Face au coronavirus, l’inquiétude grandit pour les derniers témoins de la Seconde Guerre mondiale

Particulièrement vulnérables face au Covid-19, plusieurs grandes figures de la Seconde Guerre mondiale, déjà très âgées, ont été emportées par le virus. Face à la disparition de ces mémoires vivantes, les musées réfléchissent déjà à de nouvelles formes de transmission.

Frida Wattenberg avait 95 ans. Elle a succombé au coronavirus, vendredi 3 avril, à l’Ehpad de la Fondation Rothschild, à Paris, quatre jours avant son 96e anniversaire. Symbole de la Résistance juive, elle avait aidé pendant la guerre à faire passer de nombreux enfants en Suisse. Léa Figuères avait un an de plus. Ancienne résistante dans la région lyonnaise et militante communiste, elle aussi a été terrassée par le Covid-19. Elle est décédée, lundi 6 avril, à l’hôpital de Clamart.

Héros des Forces françaises libres, combattant de Bir Hakeim et du débarquement de Provence, Henri Ecochard a également été emporté, le 3 avril, à 96 ans, alors qu’il se trouvait dans une maison de retraite de la région parisienne. Son frère d’armes, Rafael Gómez Nieto, le dernier survivant de la « Nueve », cette première colonne, constituée pour l’essentiel de républicains espagnols, à avoir pénétré dans Paris occupé le 24 août 1944, n’a pas non plus résisté au virus. Il est décédé le 31 mars, à 99 ans, dans une clinique près de Strasbourg.

En quelques jours, les hommages rendus à des figures de la Résistance se sont multipliés sur les réseaux sociaux. Alors que la France est frappée de plein fouet par la pandémie de coronavirus, le bilan est particulièrement lourd chez les plus anciens. Avec eux, c’est tout un pan de notre mémoire qui disparaît.

« Plus disciplinés que la moyenne des Français »

« Frida Wattenberg était une personnalité. Elle connaissait tout le monde et tout le monde la connaissait », décrit Sophie Nagiscarde, responsable des activités culturelles au Mémorial de la Shoah. « Elle était adorable. C’est quelqu’un qui a cherché toute sa vie à remettre en contact les familles séparées par la guerre. Elle n’a jamais arrêté ».
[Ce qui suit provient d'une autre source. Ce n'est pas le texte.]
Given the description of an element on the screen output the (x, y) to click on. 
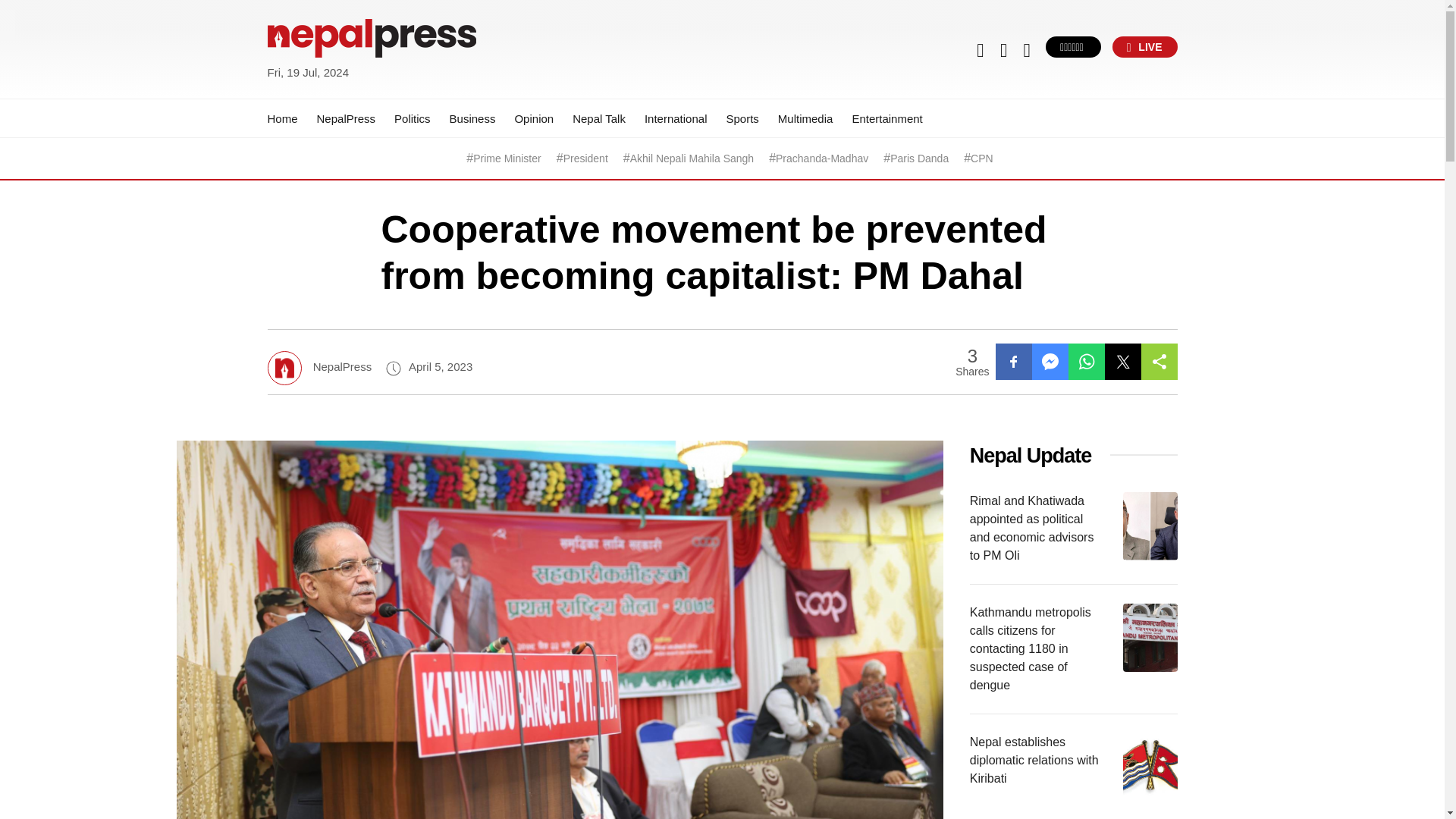
Akhil Nepali Mahila Sangh (692, 158)
Prime Minister (506, 158)
CPN (981, 158)
NepalPress (346, 118)
Entertainment (886, 118)
Nepal Talk (599, 118)
Paris Danda (919, 158)
Opinion (533, 118)
LIVE (1144, 46)
CPN (981, 158)
President (585, 158)
President (585, 158)
International (676, 118)
Paris Danda (919, 158)
Politics (412, 118)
Cette historienne ne cache pas sa peine depuis la disparition de cette « femme de cœur et combattante infatigable ». Mais pour autant, elle n’est pas particulièrement inquiète pour la communauté des rescapés, des hommes et des femmes âgés de plus de 90 ans ou même déjà centenaires. Pour l’instant, elle n’a pas entendu parler d’autres décès parmi ceux qui interviennent régulièrement au Mémorial de la Shoah. « Nous avions prévu un cycle de conférences en lien avec notre dernière exposition ‘La voix des témoins' », mais nous avons dû l’annuler. « Parmi ceux qui devaient y participer, aucun n’est malade », souligne-t-elle. « Ils se sont confinés sérieusement. Ils ne sont pas de toute jeunesse, alors ils font attention depuis le début. Ils ont bien conscience que cette situation est assez exceptionnelle ».
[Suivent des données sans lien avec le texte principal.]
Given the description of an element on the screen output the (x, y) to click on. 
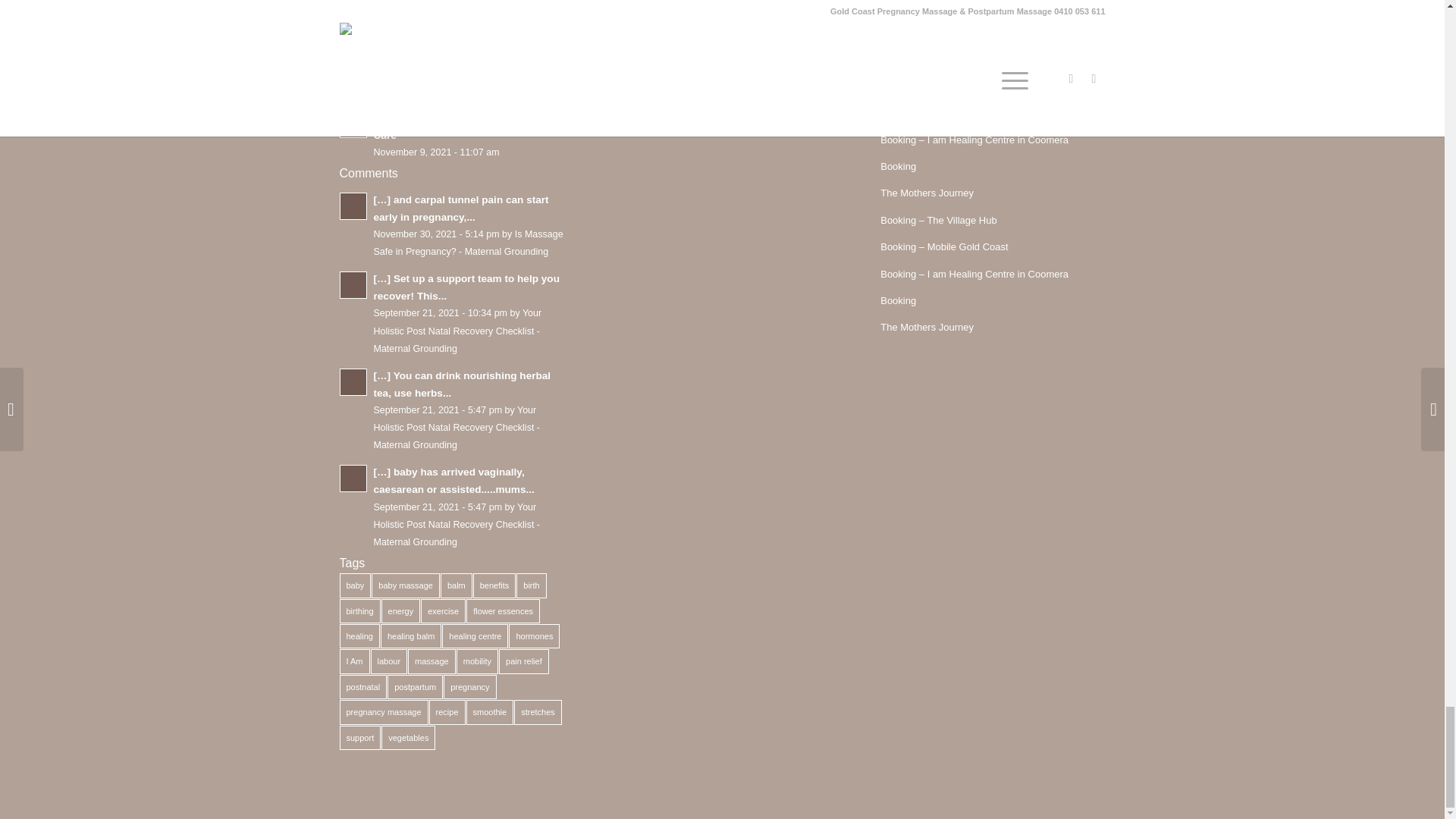
How to Relieve Carpal Tunnel Syndrome During Pregnancy (451, 225)
The Importance of Rest in Postpartum Care (451, 81)
Is Massage Safe in Pregnancy? (451, 134)
The Importance of Postpartum Care and Support (451, 81)
The Importance of Postpartum Care and Support (451, 506)
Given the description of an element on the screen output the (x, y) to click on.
Lionel Boucher, secrétaire de la Commission nationale de la médaille de la Résistance française à l’Ordre de la Libération, affiche lui aussi la même sérénité. « Je n’ai pas de contact avec tous les médaillés de la Résistance, mais en ce qui concerne les membres de notre commission, ils vont bien », explique-t-il. « Cela ne les change d’ailleurs pas trop dans leur quotidien. Pour ceux qui vivent encore chez eux, ils sont souvent seuls et ils ne sortent plus beaucoup. De toute façon, ils sont beaucoup plus disciplinés que la moyenne des Français et ils savent le mal que la maladie peut leur apporter ».